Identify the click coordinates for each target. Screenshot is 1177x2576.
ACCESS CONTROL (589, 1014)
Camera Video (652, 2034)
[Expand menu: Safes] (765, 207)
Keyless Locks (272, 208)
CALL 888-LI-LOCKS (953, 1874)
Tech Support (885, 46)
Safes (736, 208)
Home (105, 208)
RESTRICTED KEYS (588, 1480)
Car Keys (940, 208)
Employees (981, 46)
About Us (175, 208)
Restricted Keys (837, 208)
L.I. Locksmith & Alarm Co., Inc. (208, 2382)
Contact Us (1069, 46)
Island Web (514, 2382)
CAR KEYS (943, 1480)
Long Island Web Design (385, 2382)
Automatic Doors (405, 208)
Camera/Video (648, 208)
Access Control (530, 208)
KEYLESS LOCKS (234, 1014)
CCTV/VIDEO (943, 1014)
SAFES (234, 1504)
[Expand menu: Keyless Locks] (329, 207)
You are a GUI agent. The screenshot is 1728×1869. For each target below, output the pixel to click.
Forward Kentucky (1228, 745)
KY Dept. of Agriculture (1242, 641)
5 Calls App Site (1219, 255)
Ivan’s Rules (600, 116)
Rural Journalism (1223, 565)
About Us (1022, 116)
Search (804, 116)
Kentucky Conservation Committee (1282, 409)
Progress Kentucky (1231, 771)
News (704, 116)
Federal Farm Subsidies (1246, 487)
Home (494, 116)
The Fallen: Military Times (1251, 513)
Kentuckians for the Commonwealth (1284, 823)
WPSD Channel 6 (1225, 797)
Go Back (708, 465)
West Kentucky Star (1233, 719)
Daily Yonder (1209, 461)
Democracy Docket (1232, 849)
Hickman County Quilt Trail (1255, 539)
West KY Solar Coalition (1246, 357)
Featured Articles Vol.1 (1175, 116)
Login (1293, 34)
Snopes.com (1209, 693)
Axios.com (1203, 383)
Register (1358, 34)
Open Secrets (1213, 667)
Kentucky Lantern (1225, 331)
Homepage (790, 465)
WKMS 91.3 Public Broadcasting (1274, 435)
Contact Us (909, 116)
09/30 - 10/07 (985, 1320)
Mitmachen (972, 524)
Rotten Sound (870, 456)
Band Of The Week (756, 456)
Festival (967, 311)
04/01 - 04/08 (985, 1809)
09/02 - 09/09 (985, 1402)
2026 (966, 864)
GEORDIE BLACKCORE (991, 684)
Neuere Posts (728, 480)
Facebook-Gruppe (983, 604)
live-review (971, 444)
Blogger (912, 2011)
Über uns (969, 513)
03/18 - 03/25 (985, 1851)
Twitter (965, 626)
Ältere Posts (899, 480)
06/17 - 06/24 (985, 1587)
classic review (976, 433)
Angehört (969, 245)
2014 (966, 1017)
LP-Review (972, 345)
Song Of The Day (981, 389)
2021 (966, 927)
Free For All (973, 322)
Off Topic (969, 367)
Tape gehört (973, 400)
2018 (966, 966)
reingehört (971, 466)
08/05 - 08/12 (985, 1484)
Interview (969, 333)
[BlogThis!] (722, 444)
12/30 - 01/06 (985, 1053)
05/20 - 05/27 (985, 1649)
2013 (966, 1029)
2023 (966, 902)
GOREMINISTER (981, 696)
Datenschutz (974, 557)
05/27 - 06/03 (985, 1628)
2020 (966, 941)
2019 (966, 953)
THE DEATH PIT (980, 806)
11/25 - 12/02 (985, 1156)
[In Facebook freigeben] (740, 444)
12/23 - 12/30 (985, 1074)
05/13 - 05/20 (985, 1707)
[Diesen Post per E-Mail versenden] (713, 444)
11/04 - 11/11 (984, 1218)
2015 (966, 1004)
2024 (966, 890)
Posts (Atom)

━━━━

Aim of the task: Going through the entries above, report how many lines include the string "Posts". The number alone is the answer.

Written response: 3